== Excerpted records

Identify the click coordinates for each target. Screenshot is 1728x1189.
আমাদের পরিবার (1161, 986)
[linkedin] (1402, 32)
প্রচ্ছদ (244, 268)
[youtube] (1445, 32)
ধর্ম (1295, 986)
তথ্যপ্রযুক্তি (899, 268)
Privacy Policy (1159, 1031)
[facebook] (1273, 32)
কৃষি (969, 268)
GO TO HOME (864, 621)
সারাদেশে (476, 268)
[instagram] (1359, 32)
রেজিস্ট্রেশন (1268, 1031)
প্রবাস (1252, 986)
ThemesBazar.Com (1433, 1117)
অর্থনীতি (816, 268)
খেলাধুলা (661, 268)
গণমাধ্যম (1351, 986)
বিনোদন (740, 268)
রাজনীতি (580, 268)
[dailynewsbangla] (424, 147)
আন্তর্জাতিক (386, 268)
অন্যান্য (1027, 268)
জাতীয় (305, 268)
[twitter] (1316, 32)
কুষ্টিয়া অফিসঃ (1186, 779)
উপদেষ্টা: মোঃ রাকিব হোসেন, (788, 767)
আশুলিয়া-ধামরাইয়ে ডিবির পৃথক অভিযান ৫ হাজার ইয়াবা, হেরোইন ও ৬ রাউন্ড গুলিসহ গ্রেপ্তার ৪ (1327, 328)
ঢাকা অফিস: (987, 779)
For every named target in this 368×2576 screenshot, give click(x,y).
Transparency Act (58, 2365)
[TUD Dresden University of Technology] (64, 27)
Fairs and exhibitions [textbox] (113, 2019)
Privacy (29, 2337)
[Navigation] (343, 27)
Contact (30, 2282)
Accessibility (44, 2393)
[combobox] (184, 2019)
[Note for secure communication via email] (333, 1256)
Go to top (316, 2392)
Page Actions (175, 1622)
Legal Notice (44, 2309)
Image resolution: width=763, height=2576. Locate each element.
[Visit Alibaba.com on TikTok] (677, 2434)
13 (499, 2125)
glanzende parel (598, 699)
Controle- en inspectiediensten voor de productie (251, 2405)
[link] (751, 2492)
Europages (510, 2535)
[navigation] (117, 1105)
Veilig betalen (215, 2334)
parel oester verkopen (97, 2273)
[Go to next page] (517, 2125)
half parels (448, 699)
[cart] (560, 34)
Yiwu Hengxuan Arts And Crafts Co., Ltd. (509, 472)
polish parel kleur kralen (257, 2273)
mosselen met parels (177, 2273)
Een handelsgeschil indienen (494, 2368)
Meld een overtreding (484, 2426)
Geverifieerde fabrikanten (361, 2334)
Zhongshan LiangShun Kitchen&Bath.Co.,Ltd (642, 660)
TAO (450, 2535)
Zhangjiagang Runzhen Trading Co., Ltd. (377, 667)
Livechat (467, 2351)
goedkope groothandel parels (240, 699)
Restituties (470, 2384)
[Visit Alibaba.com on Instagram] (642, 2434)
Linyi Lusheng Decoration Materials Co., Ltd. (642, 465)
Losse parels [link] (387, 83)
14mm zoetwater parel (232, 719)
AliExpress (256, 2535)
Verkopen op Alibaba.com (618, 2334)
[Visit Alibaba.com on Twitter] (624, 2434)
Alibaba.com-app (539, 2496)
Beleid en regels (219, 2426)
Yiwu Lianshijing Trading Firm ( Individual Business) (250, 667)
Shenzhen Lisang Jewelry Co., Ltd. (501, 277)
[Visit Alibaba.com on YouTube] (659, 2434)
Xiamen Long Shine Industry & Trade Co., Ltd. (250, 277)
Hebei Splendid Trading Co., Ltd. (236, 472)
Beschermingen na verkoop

====

Where a line of the listing holds "Trading", show that line.

◆ Expected answer
Zhangjiagang Runzhen Trading Co., Ltd. (377, 667)
Yiwu Lianshijing Trading Firm ( Individual Business) (250, 667)
Hebei Splendid Trading Co., Ltd. (236, 472)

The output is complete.